What you will do =>
Search string "link": state how many lines in the material below contain it, and nothing else.

Data for analysis =>
----------
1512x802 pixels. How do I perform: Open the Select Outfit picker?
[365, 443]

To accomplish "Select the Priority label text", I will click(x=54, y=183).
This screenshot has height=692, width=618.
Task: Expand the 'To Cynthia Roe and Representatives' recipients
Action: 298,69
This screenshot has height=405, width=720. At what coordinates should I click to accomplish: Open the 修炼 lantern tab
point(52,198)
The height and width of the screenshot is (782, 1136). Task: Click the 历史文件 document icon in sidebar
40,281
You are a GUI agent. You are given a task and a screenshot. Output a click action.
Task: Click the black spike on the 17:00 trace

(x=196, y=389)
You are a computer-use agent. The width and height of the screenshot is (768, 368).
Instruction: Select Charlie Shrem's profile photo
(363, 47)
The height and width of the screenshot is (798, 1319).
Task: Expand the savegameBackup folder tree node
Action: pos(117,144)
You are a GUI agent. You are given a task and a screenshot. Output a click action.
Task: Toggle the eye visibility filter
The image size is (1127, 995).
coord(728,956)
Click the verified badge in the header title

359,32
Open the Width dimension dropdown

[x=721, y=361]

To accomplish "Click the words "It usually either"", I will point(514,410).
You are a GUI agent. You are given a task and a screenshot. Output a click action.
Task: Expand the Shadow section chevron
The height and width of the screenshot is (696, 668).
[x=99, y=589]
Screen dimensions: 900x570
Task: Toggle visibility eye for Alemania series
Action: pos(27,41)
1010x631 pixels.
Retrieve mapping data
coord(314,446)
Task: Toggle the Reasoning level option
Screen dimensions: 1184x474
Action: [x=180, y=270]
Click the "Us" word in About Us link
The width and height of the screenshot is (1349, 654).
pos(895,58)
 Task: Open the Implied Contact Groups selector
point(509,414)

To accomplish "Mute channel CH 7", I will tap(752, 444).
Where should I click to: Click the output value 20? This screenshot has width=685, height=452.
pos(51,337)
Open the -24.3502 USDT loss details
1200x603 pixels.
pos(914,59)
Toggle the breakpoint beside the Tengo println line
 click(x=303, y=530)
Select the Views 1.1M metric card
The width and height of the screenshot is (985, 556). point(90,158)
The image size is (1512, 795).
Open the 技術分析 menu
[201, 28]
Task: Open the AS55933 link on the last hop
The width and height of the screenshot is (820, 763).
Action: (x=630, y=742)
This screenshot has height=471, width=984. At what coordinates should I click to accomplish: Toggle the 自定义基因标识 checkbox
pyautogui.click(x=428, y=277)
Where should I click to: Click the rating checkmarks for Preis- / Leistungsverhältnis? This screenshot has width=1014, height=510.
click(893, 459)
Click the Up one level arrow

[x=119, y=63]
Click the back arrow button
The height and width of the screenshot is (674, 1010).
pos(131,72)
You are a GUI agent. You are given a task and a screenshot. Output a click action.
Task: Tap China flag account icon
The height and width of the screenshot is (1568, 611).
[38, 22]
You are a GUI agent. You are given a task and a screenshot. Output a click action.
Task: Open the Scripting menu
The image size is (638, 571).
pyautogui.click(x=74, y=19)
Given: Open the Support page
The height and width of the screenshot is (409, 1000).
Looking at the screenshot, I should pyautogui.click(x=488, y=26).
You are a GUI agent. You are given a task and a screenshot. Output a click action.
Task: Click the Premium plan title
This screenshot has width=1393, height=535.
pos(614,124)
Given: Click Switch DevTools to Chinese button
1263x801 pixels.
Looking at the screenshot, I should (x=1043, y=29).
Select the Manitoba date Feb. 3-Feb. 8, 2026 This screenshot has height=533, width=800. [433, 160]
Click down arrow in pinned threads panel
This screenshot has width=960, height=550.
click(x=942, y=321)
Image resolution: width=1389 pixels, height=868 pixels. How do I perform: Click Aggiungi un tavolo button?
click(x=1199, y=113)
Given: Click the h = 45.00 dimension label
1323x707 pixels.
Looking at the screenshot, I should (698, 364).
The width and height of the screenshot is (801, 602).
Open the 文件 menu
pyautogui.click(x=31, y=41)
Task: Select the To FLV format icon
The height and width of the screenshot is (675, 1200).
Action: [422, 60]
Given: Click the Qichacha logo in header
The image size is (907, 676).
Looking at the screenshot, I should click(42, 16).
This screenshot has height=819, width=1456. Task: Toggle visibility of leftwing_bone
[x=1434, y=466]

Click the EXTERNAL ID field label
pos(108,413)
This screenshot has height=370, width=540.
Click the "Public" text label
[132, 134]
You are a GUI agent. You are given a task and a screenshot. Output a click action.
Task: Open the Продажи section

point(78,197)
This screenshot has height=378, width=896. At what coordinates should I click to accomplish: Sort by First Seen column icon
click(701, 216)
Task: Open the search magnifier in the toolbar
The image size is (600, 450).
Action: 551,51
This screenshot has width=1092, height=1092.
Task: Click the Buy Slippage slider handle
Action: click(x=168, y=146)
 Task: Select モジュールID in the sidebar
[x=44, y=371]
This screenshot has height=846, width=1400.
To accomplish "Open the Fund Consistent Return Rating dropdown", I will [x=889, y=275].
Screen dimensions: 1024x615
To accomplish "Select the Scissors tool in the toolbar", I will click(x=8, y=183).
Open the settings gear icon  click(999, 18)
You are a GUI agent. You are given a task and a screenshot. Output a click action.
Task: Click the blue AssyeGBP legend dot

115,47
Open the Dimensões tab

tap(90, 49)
----------
Output for this exercise =>
2